Mais cette demande a déjà été faite depuis deux ans, sans succès. Alors pourquoi revenir dessus aujourd’hui ?
Pourquoi ? Mais parce que c’est un non-sens. Je vois que les agriculteurs sont en train de se décourager. Ils peuvent accepter les aléas du marché, mais ils doivent tenir les rendements. Je ne suis pas là pour défendre les néonicotinoïdes, mais c’est la seule alternative que l’on a aujourd’hui. Il y aura des solutions dans l’avenir, les semenciers travaillent sur des variétés tolérantes, les sociétés phytopharmaceutiques sur le biocontrole, mais c’est un problème de temps.
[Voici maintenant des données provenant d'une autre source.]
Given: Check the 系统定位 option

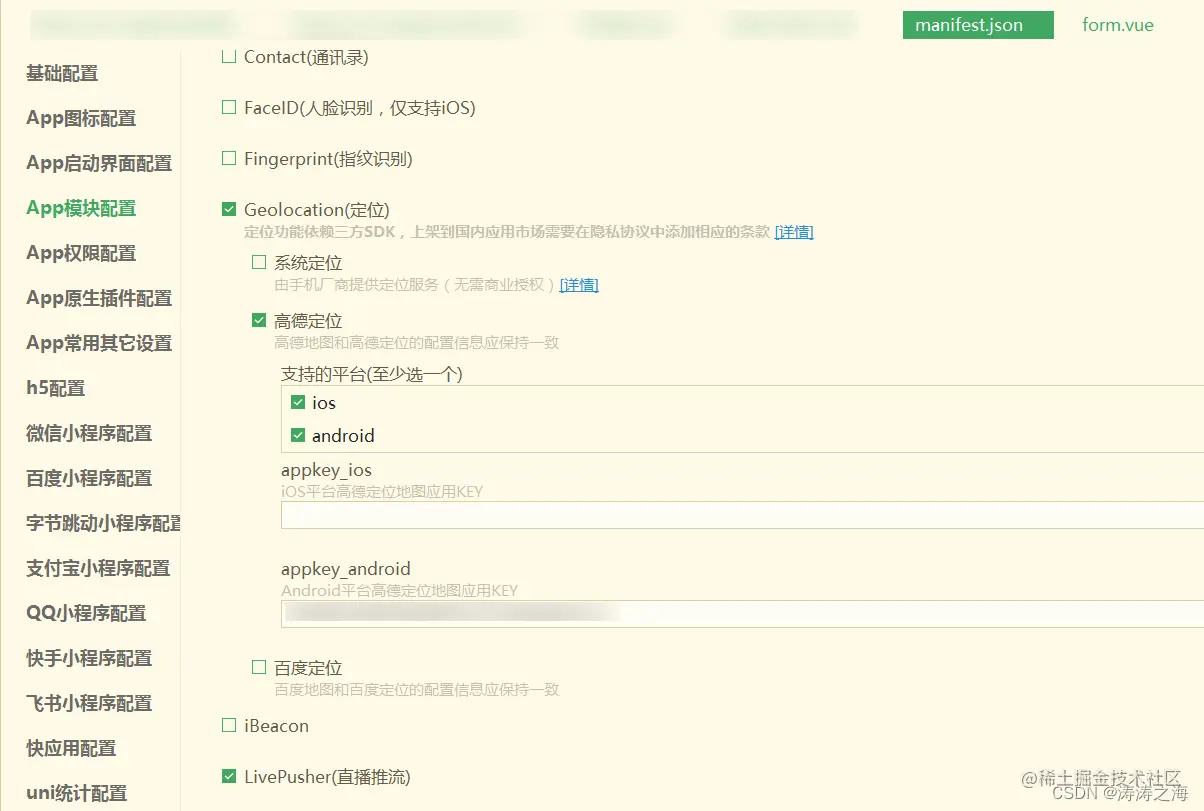Looking at the screenshot, I should (261, 262).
Pensez-vous que la période est plus favorable pour refaire cette demande ?
Il ne vous a pas échappé que le président de la République parle de souveraineté alimentaire et de relocalisation. Pendant la crise du Covid-19, nous n’avons pas manqué de sucre ni d’alcool pour le secteur pharmaceutique. Aujourd’hui, il faut être très pragmatique. Il faut cette dérogation, même renouvelée annuellement en attendant une alternative. Il est urgent d’agir. Ce n’est pas qu’un problème agricole, cette décision affaiblit l’ensemble de la filière française du sucre.
C’est une décision politique, comme la France a pu la prendre par le passé. Rappelez-vous que notre filière est née de la volonté de Napoléon 1er de sauvegarder notre souveraineté alimentaire.
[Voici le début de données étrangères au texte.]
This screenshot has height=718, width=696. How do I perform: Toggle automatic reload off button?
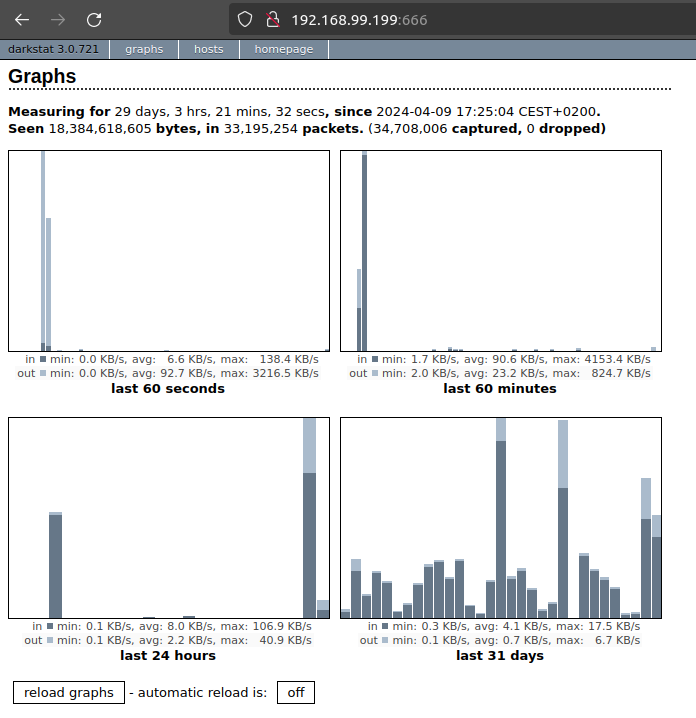(295, 692)
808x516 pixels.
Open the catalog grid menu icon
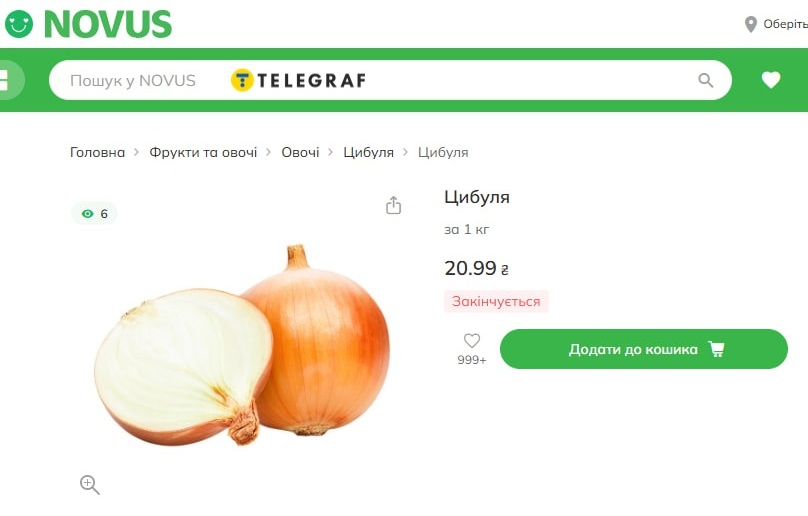point(8,80)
La betterave est une plante qui répond à nos besoins de souveraineté alimentaire, sanitaire et énergétique. Si l’on n’est pas capable de préserver une filière qui a de telles vertus par une simple mesure de dérogation ponctuelle, je ne comprends plus rien.
Quelles pourraient être les conséquences si on ne vous donne pas de solutions ?
Si la betterave devient plus compliquée à produire et ne rapporte pas plus que les autres cultures, les agriculteurs feront autre chose. Et la particularité de notre culture, c’est qu’il y a des usines en face. Quand il n’y aura plus d’usine, on ne refera plus jamais de betteraves. J’ai une responsabilité vis-à-vis des 9 000 planteurs et des 2 000 salariés de Cristal Union. Je vais me battre pour obtenir cette dérogation pour les néonicotinoïdes.